Eine solche asoziale Politik nach US-amerikanischem Vorbild hat keinen mehrheitlichen Rückhalt in der deutschen Bevölkerung. Das weiß auch unsere politische „Elite“. Wie ist es erklärbar, dass sich dennoch eine marktradikale „Reform“ an die andere reiht, ohne dass ein wütender Aufschrei durchs Land geht, der diese Leute, die vorgeben, die Interessen des Volkes zu vertreten, in ihre Schranken verweist?

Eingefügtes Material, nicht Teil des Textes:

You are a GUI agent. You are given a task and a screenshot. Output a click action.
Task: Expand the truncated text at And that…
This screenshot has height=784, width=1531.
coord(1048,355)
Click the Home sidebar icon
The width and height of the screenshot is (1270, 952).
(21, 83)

Wie viele sozialzynische Unverschämtheiten müssen noch publik werden, bis auch der Letzte erkennt: Diese sozialdemokratisch-christlich-grün-liberale Bande verhökert unser gesamtes Land samt aller unter Blut, Schweiß und Tränen erfochtenen sozialen und gesellschaftlichen Errungenschaften an ein paar gierige Konzerne und schert sich nicht darum, welche unabsehbaren Folgen das für alle haben wird?

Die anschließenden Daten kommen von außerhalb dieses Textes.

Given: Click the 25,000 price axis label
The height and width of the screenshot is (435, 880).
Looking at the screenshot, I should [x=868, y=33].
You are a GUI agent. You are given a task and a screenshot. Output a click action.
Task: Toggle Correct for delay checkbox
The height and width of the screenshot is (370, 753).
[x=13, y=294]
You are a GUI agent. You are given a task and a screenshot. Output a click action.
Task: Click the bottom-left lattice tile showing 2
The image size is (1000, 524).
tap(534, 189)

Die Antwort auf diese Frage steht noch aus – und es bleibt zu hoffen, dass sie für unsere „Volksvertreter“, die deutlich erkennbar doch nur die Interessen der Wirtschaft sowie sich selbst vertreten, nicht mehr allzu lange auf sich warten lassen wird. __________________
[1] „Sie haben sich deshalb von Sozialpolitik verabschiedet und auf Sozialzynismus verlegt. Der, wie sie vielleicht unter sich sagen würden, ‚Bodensatz’ der Chancenlosen wird diffamiert, gegen die Leute mit Job ausgespielt, möglichst billig gehalten, vielleicht auch noch zu kostenloser Arbeit gezwungen und in die Resignation getrieben.“ (Frankfurter Rundschau vom 02.06.06)

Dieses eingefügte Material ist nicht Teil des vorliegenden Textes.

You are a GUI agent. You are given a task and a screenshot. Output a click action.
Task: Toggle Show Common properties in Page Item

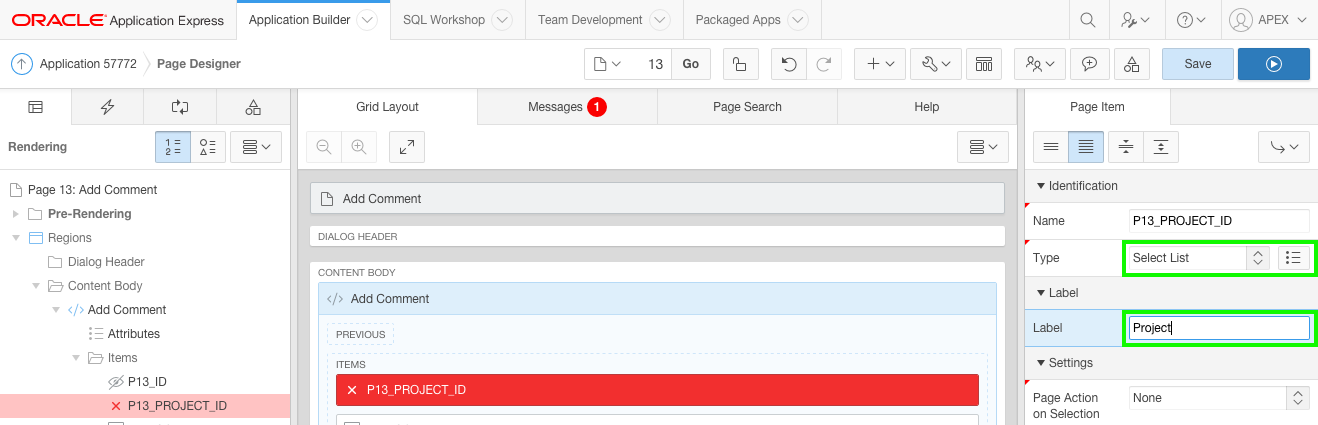click(1051, 147)

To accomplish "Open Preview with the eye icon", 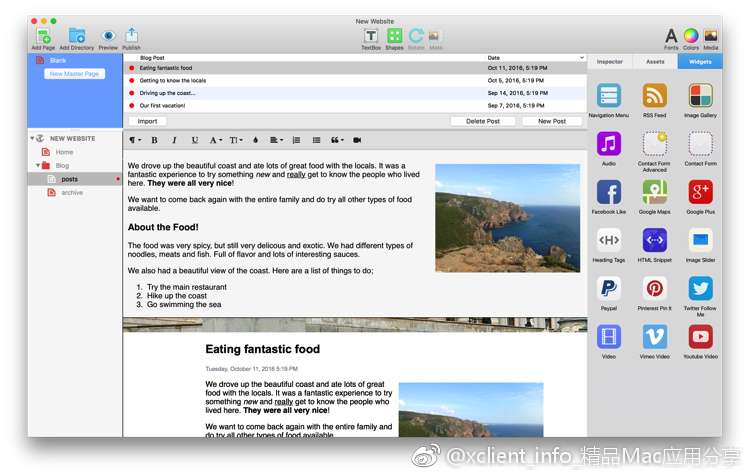I will [x=108, y=36].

[2] Ein Beispiel von vielen: „Für den Löwenanteil der Hartz-IV-Kläger hat sich der Weg vors Sozialgericht zudem gelohnt. Claus-Dieter Loets, Sprecher des Sozialgerichts Hamburg: ‚Mehr als 50 Prozent der Anträge haben zumindest zum Teil Erfolg.’ Die Justizbehörde hat mit dem Ansturm auf die Sozialgerichte gerechnet. ‚Wir haben rechtzeitig vorgesorgt’, sagte Sprecher Carsten Grote. Seit Januar sind zehn Richter zusätzlich an den Sozialgerichten tätig – insgesamt 42. Sie kamen ursprünglich vom Verwaltungsgericht.“ (Hamburger Morgenpost vom 04.07.05)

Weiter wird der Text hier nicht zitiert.